What to produce :: Select and reproduce each line of the listing below that bears the string "computer".

(Data for this exercise)

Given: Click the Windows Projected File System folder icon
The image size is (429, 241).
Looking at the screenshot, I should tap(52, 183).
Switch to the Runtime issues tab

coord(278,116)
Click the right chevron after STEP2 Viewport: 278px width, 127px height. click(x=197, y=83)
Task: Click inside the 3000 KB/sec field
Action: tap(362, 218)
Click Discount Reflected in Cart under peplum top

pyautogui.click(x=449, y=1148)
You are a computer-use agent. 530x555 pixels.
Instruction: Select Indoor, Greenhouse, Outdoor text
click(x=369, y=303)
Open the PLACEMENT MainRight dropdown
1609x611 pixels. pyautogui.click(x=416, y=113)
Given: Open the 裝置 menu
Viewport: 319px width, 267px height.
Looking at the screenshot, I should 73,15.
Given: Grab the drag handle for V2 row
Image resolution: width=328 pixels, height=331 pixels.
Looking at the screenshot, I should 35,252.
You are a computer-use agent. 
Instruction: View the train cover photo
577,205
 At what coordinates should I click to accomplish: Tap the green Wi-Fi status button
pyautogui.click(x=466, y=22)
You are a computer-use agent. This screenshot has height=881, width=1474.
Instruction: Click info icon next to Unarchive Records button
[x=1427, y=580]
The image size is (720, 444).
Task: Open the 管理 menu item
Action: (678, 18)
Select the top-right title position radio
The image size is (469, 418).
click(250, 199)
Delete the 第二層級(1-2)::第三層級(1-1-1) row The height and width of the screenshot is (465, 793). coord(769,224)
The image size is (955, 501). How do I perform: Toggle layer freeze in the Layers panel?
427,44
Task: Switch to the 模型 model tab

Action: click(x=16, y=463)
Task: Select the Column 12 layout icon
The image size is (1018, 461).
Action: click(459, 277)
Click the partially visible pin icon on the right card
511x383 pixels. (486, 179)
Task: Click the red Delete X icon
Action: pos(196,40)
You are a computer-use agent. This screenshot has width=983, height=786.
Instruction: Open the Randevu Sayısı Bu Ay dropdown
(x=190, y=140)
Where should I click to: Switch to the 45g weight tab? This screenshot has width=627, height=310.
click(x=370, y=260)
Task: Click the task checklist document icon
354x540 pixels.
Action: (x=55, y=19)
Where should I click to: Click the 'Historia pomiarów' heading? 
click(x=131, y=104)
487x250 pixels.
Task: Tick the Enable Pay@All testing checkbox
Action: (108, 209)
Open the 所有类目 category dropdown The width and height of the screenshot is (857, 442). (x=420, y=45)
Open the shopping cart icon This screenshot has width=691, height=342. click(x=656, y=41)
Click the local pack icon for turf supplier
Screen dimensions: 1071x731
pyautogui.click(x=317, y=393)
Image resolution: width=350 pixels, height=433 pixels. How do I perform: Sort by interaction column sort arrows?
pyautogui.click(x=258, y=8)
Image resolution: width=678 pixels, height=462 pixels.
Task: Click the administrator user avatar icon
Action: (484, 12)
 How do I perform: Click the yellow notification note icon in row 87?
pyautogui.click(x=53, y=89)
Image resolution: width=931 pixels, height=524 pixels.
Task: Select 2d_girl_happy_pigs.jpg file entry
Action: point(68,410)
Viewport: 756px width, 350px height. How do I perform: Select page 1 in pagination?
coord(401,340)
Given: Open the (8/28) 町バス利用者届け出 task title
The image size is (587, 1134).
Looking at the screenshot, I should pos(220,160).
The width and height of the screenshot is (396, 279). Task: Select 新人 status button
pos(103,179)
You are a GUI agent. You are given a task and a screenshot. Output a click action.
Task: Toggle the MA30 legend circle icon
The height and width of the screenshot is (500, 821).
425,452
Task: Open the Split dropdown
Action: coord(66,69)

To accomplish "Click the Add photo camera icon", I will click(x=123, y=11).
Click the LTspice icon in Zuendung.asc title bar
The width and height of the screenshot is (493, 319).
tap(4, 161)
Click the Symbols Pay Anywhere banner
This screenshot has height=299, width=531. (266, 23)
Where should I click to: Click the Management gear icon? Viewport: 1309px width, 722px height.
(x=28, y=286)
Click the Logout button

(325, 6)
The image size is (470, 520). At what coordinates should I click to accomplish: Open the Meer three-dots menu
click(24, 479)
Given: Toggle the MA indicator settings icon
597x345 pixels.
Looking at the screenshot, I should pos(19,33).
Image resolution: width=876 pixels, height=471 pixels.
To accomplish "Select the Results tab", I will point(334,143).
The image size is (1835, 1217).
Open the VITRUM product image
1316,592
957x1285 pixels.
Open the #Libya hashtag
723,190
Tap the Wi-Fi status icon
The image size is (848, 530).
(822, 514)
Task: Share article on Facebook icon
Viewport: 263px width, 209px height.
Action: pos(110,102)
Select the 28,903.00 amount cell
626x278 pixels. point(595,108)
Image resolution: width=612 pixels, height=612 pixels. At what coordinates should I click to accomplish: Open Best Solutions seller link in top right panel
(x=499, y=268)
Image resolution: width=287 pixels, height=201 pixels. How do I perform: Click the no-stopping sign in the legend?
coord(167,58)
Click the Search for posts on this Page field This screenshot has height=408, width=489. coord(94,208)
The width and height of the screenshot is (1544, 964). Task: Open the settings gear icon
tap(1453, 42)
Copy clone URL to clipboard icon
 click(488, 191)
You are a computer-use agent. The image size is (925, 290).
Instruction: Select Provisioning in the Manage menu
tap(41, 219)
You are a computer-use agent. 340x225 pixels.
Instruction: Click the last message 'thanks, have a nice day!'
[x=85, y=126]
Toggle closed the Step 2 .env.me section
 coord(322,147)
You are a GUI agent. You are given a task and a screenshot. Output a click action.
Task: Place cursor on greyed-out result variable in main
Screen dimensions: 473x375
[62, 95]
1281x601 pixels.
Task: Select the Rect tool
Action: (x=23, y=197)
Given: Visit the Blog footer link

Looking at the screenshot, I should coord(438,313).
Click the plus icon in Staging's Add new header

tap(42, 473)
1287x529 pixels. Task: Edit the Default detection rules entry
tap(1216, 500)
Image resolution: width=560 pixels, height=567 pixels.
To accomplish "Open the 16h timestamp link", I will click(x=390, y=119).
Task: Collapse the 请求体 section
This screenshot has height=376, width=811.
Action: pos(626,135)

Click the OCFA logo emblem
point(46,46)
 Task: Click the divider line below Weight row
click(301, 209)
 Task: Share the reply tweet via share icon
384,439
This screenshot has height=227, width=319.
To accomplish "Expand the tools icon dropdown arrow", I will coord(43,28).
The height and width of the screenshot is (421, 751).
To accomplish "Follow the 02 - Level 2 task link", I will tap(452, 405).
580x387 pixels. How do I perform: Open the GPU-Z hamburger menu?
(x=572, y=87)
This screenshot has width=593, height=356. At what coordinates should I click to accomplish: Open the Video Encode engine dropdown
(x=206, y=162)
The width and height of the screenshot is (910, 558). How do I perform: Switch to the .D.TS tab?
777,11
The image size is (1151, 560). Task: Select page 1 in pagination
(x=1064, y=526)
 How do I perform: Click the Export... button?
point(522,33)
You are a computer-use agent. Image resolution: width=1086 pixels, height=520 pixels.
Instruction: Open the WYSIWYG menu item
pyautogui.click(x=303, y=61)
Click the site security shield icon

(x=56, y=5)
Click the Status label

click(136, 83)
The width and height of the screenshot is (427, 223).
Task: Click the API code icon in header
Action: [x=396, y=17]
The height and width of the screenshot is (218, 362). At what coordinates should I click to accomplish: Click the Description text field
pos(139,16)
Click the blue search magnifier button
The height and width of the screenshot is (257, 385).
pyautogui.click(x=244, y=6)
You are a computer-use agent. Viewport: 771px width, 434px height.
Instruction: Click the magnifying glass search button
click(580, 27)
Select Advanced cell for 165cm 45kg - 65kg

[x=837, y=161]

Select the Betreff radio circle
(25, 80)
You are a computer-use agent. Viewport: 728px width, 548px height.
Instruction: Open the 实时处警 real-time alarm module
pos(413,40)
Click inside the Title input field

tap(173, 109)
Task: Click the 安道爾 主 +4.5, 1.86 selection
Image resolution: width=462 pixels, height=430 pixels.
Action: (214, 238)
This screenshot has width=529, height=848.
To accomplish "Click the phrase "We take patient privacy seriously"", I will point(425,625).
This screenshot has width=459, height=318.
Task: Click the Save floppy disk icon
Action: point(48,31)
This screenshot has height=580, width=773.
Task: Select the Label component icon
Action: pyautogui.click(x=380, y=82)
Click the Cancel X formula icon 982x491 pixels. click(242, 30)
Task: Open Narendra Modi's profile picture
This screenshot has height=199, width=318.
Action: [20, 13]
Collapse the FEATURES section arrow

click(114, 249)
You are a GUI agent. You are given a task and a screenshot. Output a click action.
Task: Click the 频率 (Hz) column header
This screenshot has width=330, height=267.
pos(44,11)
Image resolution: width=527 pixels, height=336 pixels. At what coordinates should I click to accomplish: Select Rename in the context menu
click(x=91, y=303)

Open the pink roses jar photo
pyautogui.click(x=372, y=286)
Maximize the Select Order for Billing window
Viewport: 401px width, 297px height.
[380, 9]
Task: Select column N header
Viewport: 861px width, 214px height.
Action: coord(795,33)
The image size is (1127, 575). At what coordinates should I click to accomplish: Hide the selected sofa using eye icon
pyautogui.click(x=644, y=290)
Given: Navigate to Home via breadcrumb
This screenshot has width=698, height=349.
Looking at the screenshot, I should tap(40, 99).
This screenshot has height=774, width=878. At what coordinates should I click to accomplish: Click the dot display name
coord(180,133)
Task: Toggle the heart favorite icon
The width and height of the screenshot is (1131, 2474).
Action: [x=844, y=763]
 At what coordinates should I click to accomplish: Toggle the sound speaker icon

(End Data for this exercise)

Task solution ::
You are a computer-use agent. 530x555 pixels.
You are a computer-use agent. 
You are a computer-use agent. This screenshot has height=881, width=1474.
You are a computer-use agent. This screenshot has width=983, height=786.
You are a computer-use agent. The image size is (925, 290).
You are a computer-use agent. 340x225 pixels.
You are a computer-use agent. Image resolution: width=1086 pixels, height=520 pixels.
You are a computer-use agent. Viewport: 771px width, 434px height.
You are a computer-use agent. Viewport: 728px width, 548px height.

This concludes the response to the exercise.